In this exercise, copy exactly the lines from the one that contains "Viewport: 1024px width, 640px height." through the end of the entries below; pictures are not copied.
· · · ·
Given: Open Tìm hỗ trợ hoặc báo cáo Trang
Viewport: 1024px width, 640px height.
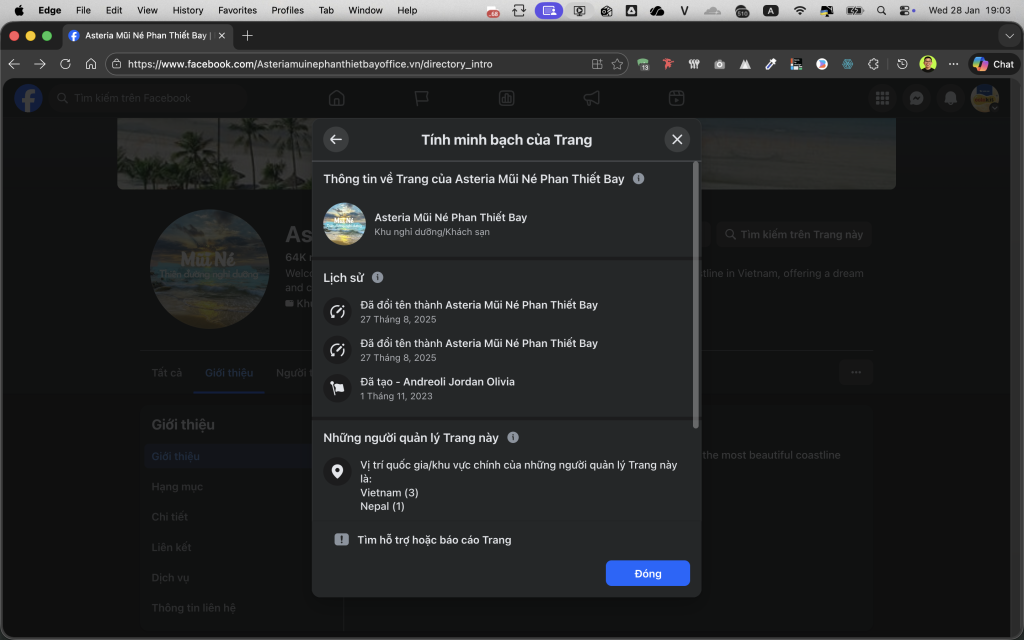Looking at the screenshot, I should [434, 540].
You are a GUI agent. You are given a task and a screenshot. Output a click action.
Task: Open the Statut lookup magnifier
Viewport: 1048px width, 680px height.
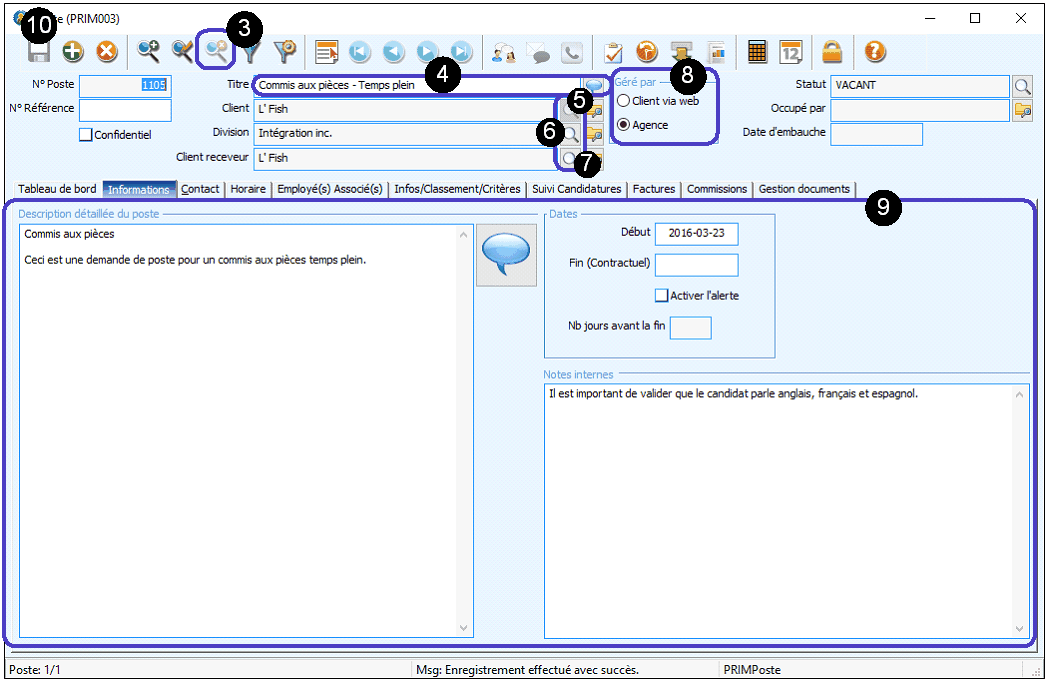tap(1022, 86)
· · · ·
*YOUR RESPONSE:*
Viewport: 1024px width, 640px height.
Looking at the screenshot, I should [434, 540].
You are a GUI agent. You are given a task and a screenshot. Output a click action.
Task: Open the Statut lookup magnifier
Viewport: 1048px width, 680px height.
tap(1022, 86)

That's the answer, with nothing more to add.